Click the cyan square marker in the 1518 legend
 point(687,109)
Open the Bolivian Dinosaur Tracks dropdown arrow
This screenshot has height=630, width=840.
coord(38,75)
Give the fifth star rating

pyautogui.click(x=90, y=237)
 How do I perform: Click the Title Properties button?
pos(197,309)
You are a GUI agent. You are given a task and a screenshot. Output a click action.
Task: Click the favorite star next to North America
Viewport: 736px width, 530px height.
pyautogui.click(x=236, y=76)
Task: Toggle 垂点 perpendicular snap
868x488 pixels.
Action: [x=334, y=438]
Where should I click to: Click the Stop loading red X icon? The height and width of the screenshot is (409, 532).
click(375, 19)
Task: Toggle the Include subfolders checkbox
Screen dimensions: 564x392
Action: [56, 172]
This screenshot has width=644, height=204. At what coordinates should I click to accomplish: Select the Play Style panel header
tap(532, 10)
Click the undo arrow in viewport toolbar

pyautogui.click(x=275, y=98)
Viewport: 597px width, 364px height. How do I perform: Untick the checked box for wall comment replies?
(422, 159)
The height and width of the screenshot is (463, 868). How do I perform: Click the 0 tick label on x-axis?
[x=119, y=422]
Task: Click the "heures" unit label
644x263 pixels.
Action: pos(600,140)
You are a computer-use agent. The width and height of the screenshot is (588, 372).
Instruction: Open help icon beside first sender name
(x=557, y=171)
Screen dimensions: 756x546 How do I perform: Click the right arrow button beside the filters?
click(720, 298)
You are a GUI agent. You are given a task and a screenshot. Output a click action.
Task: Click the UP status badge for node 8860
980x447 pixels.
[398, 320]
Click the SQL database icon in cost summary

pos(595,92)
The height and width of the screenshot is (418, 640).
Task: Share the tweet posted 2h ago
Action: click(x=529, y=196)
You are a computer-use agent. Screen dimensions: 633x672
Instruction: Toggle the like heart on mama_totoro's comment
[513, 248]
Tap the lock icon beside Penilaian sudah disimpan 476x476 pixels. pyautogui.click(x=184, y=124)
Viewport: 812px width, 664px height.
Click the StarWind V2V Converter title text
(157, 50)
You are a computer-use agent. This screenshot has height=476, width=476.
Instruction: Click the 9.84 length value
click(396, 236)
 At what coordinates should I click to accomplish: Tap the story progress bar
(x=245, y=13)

What to work on:
Would you set down exactly the lines from the line with "Instruction: Click the 9.84 length value" through the last one in the material?

Response:
Instruction: Click the 9.84 length value
click(396, 236)
 At what coordinates should I click to accomplish: Tap the story progress bar
(x=245, y=13)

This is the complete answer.